In its most basic form a computer is a system comprising of input, processing and output devices. Input devices include keyboards, mice, joysticks, mic's or cameras. Output devices include printers, video screens, speakers and holo-projectors.
To make computers easier to use we invented operating systems which translate our information and commands into instructions a computer can understand (well, most of the time anyway). The operating system also changes the processor's raw output into a form we can use.
Given the basics, we can add other elements to our computer system:
The power of a computer system.
The input/output methods available to use the system.
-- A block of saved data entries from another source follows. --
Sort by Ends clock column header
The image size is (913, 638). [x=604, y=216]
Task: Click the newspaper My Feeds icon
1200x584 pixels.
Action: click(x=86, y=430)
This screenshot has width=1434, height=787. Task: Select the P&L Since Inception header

What you get as standard with your computer system.
Computers come in many different sizes and reliability's. Use these options to add more flavour.
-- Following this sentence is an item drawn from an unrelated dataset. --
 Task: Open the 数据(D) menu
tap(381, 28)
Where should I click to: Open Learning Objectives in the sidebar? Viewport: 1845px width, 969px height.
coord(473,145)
You have to store the operating system and your data somewhere right?
Not all computers are created equal and although the upgrade curve has slowed down is hasn't vanished. All computers have a power rating and the higher this number the more powerful the machine's computing ability.
|System Type||Example||Minimum & Maximum
|MU of Storage
per Power Rating
|Organiser||1 - 3||5||$200|
|Laptop||Portable||3 - 9||10||$300|
|Desktop||Workstation||3 - 10||10||$250|
|Minicomputer||Small server||6 - 12||20||$750|
|Macroframe||Company server||8 - 15||30||$1,000|
|Supercomputer||Research?||10 - 20||40||$2,000|
Store is the amount of storage memory per power rating the system has (see "Storage facilities").
$/power is the amount in world dollars per power rating. So, an Orion Cyberfax, with a power rating of three, costs $600.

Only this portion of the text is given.